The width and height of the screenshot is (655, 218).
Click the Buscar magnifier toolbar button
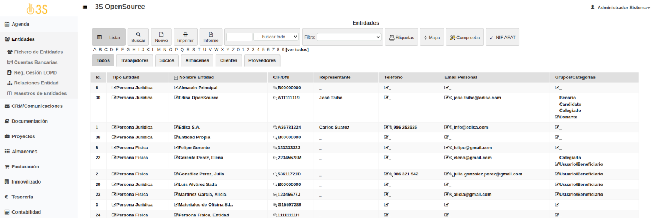pos(138,37)
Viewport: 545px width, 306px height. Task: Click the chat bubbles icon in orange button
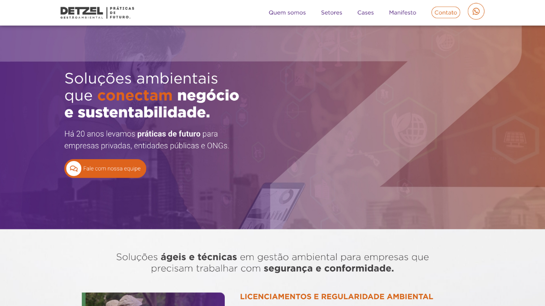click(74, 169)
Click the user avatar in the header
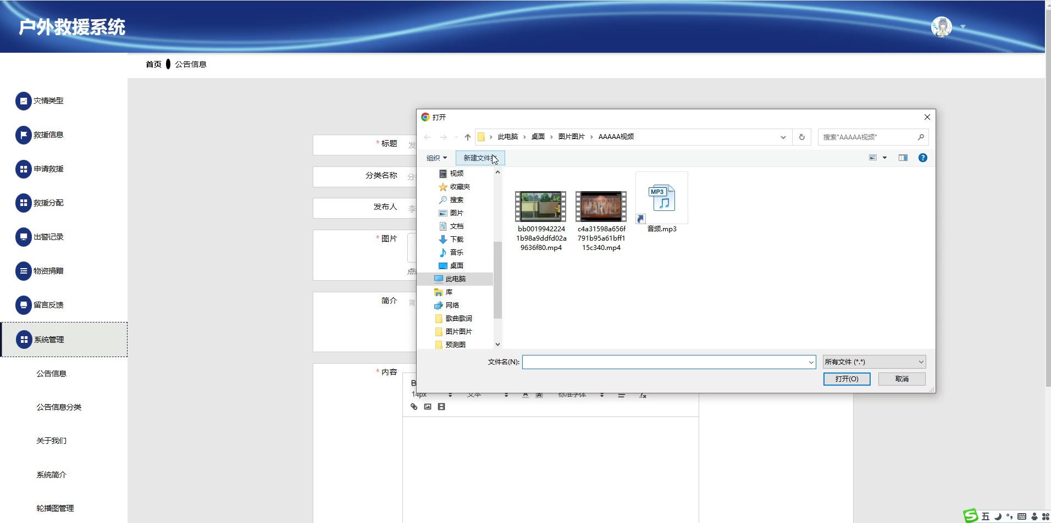 [941, 26]
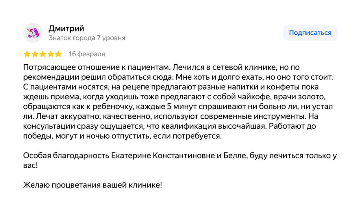The width and height of the screenshot is (363, 213).
Task: Click the line 'Желаю процветания вашей клинике!'
Action: coord(92,185)
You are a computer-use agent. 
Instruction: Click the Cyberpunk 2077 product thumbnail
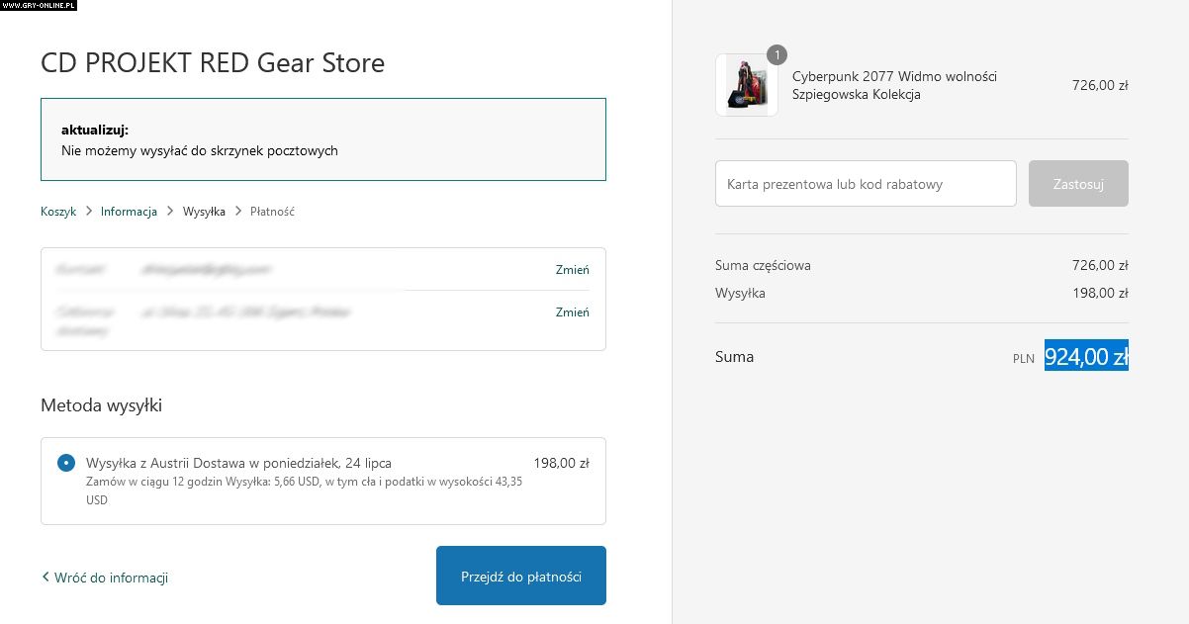[746, 85]
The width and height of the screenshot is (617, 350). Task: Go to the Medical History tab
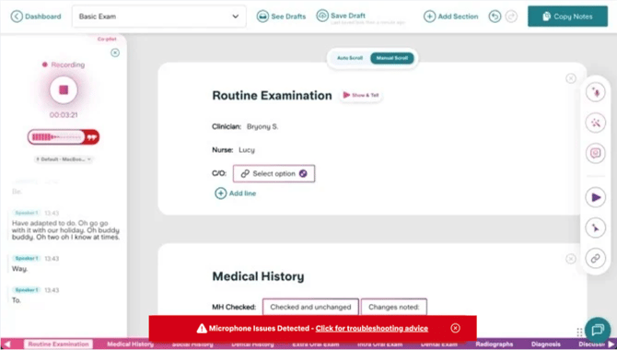(130, 344)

══════

__Task prompt__
Return the complete data unchanged and include none of the pictures.

__Answer below__
The width and height of the screenshot is (655, 218).
Click the Buscar magnifier toolbar button
pos(138,37)
Viewport: 545px width, 306px height. Task: Click the chat bubbles icon in orange button
click(74, 169)
Click the user avatar in the header
 [941, 26]
The width and height of the screenshot is (363, 213).
Task: Click the line 'Желаю процветания вашей клинике!'
Action: coord(92,185)
You are a computer-use agent. 
Instruction: Click the Cyberpunk 2077 product thumbnail
[746, 85]
The width and height of the screenshot is (617, 350). Task: Go to the Medical History tab
(130, 344)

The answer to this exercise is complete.